Itaque, quod plerumque in atroci negotio solet, senatus decrevit, darent operam consules, ne quid respublica detrimenti caperet, Sallust, Cat., 29.

[§ 625.] Note.-Oportet and necesse est may likewise be followed either by the accusative with the infinitive, or by the subjunctive alone; e. g., leges oportet breves sint; Seneca, philosophiae servias oportet, ut tibi contingat vera libertas; Cicero, virtus necesse est vitium aspernetur atque oderit. Opus est generally takes the infinitive; ut, however, occurs, though rarely, with opus est, as well as with necesse est, but never with oportet.

The subjunctive alone after the verbs of entreating is rare in Cicero, but it occurs ad Fam., v., 18, tamen te magno opere non hortor solum, sed etiam pro amore nostro rogo atque oro te colligas virumque praebeas.

[§ 626.] 16. The infinitive and the accusative with the infinitive, according to §§ 588 and 597, serve to express a proposition as a thought, so that it resembles an abstract noun. Quod, with a tense of the indicative or subjunctive, on the other hand, represents a proposition simply as a fact. This is obviously the case; e. g., when, in replying to a person, we take up and repeat a previous remark of his. It is frequently indifferent whether we express a proposition by the accusative with the infinitive, or by quod; as, for example, in those cases where the predicate "it is agreeable," or "disagreeable," "it is pleasant," or "unpleasant," follows the proposition. But the infinitive is always more properly made the subject when the predicate expresses an abstract idea; but when it implies a fact, the proposition is more properly introduced by quod, to which is frequently joined a demonstrative pronoun hoc, id, illud, in order to mark its character as a fact still more emphatically.
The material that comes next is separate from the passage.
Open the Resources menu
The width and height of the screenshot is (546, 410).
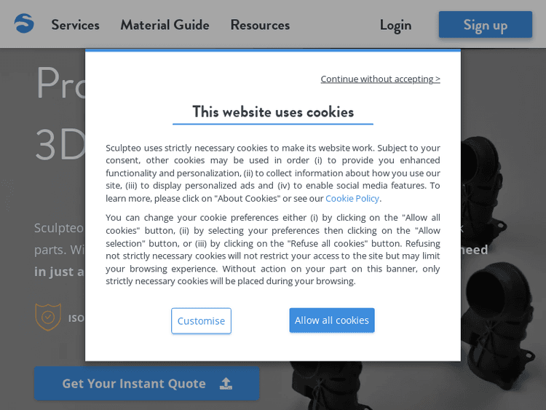(x=260, y=25)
Quod autem me Agamemnonem aemulari putas, falleris. Namque ille vix decem annis unam cepit urbem: ego contra ea, una urbe nostra, dieque uno, totam Graeciam Lacedaemoniis fugatis liberavi, Nep., Epam., 5, where Epaminondas makes this answer to an opponent.

Inter causas malorum nostrorum est, quod vivimus ad exempla, Senec., Epist., 123.
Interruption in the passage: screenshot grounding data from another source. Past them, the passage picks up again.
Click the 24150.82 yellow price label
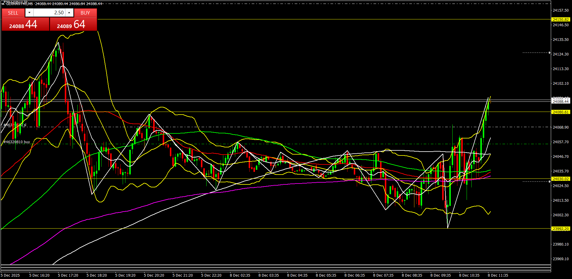The width and height of the screenshot is (572, 279). (560, 20)
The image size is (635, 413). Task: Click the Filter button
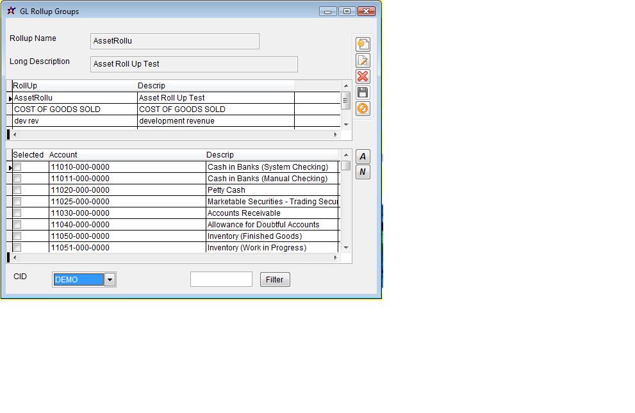pos(274,280)
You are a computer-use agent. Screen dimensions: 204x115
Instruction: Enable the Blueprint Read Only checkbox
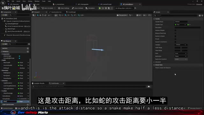click(175, 33)
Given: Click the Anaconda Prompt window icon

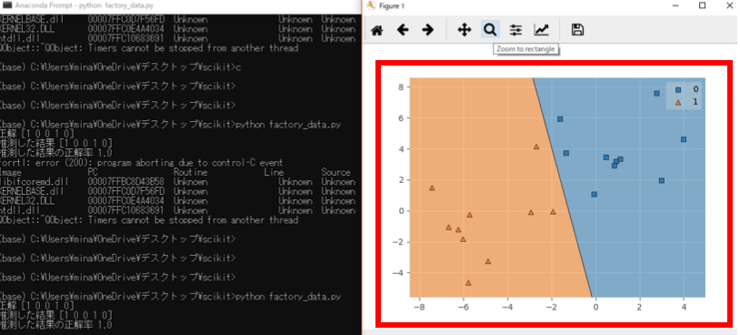Looking at the screenshot, I should (x=7, y=5).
Supra belli Latini metum id quoque accesserat, quod triginta jam conjurasse populos satis constabat, Liv., ii., 18. Ex tota laude Reguli illud est admiratione dignum, quod captivos (Poenorum) retinendos censuit, Cic., de Off., iii., 31.
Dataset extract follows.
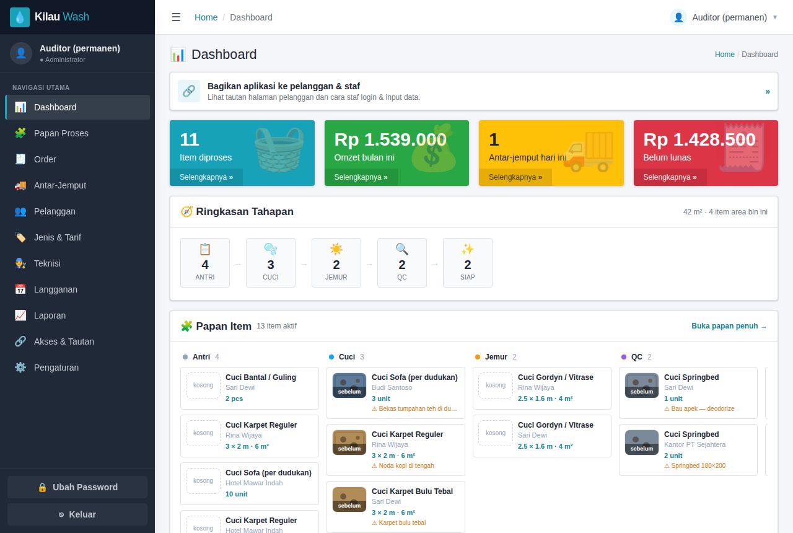Click the Ubah Password button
Note 1.-It is unquestionably a great nicety of the Latin language to be able, by means of the accusative with the infinitive, to metamorphose, as

it were, a proposition into a single abstract thought, and, at the same time, to express it in its natural relation by means of the conjunction quod. In English these two constructions likewise exist, as, "I know him to be a good man," and "I know that he is a good man ;" but the former is not used as extensively as în Latin, and the distinction between them is not observed with the same accuracy as in Latin: in Greek, too, the distinction is not adhered to with the same. accuracy. Let us explain the practice of the Latin language by an example. Take the proposition victor pepercit victis; if we make it the subject or object of another proposition, we may say either quod victor pepercit victis, or victorem pepercisse victis. The first is used when the proposition is to be left in its natural rélation; e. g., quod victor victis pepercit, magnum est, sed majus etiam, quod eos in numerum suorum recepit; i. e., the fact that he spared them and, &c.; quod rex victis pepercit, ipsi causa multorum malorum fuit. The infinitive, on the other hand, changes the proposition into an abstract noun, victorem victis pepercisse; and this mode of speaking is generally adopted when the predicate also contains some abstract notion; e. g., regem victis pepercisse justum est, magnum est, or magnum videbatur; and especially when, by the use of the infinitive present, the sentence acquires the character of generality, and is no longer limited to a particular case; e. g., victorem victis parcere justum, magnum est, magnum videtur, &c. See § 599.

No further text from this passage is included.